_Task objective_
One number is the full answer: how many lines in the records contain the word "will"?

Dataset records:
▶
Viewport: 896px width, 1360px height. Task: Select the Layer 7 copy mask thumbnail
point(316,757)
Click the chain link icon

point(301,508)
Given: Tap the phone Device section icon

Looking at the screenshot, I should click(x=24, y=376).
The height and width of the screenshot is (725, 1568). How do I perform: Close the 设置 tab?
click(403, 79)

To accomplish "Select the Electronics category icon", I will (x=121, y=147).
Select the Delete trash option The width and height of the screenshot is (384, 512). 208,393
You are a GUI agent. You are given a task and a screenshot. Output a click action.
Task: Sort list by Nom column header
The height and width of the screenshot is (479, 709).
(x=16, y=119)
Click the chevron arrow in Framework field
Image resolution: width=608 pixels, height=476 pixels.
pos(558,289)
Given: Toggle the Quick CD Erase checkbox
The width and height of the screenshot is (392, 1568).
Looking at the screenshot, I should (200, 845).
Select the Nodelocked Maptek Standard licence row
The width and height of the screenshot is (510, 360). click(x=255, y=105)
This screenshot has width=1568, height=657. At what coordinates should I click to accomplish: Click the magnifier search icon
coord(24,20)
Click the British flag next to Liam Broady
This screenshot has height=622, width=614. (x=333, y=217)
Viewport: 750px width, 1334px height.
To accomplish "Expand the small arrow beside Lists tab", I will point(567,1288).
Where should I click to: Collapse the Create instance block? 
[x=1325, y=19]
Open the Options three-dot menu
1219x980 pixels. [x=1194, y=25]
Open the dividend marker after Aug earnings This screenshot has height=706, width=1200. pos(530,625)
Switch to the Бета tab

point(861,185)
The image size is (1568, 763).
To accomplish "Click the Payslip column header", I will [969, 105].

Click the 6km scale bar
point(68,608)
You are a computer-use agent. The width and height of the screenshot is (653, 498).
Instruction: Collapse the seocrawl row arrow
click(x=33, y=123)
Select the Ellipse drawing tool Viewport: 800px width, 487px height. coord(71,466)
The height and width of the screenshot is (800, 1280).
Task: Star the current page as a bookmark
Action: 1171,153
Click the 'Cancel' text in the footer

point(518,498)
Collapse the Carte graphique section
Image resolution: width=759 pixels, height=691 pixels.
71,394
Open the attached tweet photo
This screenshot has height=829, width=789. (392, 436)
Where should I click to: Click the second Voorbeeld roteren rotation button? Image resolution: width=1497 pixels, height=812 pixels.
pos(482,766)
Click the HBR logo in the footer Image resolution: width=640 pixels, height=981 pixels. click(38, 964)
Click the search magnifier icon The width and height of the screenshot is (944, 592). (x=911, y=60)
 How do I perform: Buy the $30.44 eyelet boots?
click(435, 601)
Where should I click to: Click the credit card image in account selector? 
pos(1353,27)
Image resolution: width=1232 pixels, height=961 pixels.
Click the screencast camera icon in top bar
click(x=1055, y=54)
◀
_Written solution_
3